In Brattleboro rats, which are hereditary AVP-deficient animals (Schmale and Richter, 1984; Valtin and Schroeder, 1997), a large volume of urine excretion at low urinary osmolality is typically displayed. Using this model, we undertook studies to develop a new nonpeptide AVP analog that would have a high specificity for V₂-receptors. It is thought that activation of AVP receptor subtypes, V_1a- or V_1b-receptors, may result in an increase in blood pressure, release of adenocorticotropic hormone, and other deleterious side effects. The advantage of a nonpeptide drug with a low molecular weight is that it is well absorbed by the oral route. In our research for developing two nonpeptide vasopressin V₂-selective antagonists, OPC-31260 and OPC-41061 (Yamamura et al., 1992, 1998; Hirano et al., 2000), some compounds were shown to decrease urine output in alcohol-anesthetized water-loaded rats. Oral administration of these compounds showed significant antidiuretic effects in Brattleboro rats and in normal-hydrated rats.
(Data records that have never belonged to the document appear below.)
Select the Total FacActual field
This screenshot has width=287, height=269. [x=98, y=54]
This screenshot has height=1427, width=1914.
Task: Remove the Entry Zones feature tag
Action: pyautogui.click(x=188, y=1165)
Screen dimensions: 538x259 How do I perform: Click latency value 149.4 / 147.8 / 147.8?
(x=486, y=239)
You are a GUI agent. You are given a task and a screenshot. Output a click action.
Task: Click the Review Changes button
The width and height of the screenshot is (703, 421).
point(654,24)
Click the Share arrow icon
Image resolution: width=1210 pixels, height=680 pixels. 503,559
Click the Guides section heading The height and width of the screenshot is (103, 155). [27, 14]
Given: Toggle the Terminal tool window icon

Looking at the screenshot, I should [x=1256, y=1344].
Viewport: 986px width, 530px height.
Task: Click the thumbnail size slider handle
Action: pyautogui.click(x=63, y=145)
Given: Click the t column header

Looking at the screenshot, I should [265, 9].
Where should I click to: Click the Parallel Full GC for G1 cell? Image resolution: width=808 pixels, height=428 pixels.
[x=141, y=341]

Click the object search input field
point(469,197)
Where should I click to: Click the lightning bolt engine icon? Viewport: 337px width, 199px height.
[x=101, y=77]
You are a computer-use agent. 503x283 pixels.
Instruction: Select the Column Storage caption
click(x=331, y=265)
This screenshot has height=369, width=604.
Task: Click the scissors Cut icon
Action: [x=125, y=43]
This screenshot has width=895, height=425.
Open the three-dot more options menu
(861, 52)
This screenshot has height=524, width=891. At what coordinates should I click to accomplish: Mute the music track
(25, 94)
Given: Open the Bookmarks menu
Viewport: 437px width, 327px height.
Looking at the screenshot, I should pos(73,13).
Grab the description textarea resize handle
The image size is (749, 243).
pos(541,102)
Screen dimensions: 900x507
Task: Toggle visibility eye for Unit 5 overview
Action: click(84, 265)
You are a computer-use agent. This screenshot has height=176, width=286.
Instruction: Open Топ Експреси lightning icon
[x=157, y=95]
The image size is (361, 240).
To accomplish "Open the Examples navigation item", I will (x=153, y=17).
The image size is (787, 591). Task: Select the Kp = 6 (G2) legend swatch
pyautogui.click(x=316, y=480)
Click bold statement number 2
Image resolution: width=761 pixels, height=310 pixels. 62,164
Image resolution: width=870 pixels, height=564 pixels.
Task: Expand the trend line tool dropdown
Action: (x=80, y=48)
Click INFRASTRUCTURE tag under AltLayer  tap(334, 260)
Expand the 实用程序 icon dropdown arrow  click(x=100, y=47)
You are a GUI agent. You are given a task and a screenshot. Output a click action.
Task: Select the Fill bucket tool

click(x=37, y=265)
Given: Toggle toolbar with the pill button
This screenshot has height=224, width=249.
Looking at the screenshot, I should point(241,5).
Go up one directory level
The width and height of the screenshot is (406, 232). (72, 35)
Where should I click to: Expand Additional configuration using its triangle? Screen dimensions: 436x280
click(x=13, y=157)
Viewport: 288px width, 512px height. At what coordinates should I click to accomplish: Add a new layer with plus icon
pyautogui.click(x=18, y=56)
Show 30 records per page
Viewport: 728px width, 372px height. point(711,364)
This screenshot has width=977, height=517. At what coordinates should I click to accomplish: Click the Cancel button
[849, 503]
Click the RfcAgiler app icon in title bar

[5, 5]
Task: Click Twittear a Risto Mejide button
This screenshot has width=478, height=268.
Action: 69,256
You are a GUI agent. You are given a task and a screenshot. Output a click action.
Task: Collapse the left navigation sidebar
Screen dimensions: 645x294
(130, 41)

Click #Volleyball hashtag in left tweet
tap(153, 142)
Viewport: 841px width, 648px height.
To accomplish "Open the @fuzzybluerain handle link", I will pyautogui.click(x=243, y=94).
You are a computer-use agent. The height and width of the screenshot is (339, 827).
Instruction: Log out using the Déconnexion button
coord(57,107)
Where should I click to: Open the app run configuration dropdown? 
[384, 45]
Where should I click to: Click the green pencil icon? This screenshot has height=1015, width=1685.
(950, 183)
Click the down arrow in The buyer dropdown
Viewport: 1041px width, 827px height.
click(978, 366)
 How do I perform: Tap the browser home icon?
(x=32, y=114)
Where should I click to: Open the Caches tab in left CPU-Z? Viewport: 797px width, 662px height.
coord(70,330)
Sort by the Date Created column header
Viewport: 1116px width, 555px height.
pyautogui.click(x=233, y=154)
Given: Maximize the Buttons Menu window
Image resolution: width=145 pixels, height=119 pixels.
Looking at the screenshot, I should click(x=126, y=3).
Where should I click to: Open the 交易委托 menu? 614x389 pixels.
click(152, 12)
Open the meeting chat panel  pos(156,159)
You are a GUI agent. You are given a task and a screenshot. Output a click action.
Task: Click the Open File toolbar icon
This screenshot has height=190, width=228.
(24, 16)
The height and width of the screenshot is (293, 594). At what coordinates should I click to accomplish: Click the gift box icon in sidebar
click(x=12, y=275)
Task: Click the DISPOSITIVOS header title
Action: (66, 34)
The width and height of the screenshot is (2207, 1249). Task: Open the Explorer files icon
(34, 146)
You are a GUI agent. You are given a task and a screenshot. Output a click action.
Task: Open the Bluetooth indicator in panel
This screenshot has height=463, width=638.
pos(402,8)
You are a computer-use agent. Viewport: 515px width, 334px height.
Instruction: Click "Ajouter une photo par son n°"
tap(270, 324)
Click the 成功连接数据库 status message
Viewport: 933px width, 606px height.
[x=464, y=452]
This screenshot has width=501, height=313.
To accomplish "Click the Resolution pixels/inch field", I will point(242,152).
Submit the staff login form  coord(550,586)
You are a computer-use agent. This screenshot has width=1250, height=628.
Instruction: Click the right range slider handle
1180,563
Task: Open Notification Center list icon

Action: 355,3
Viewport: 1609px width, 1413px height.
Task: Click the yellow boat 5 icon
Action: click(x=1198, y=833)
Further optimization of these compounds has recently yielded OPC-51803, which has been confirmed to be the first nonpeptide agonist for human AVP V₂-receptors without agonistic activities for V_1a- and V_1b-receptors (Nakamura et al., 2000). In this study, we characterized a newly synthesized nonpeptide V₂-agonist and assessed its antidiuretic and vasoconstrictive properties using Brattleboro rats and Sprague-Dawley rats.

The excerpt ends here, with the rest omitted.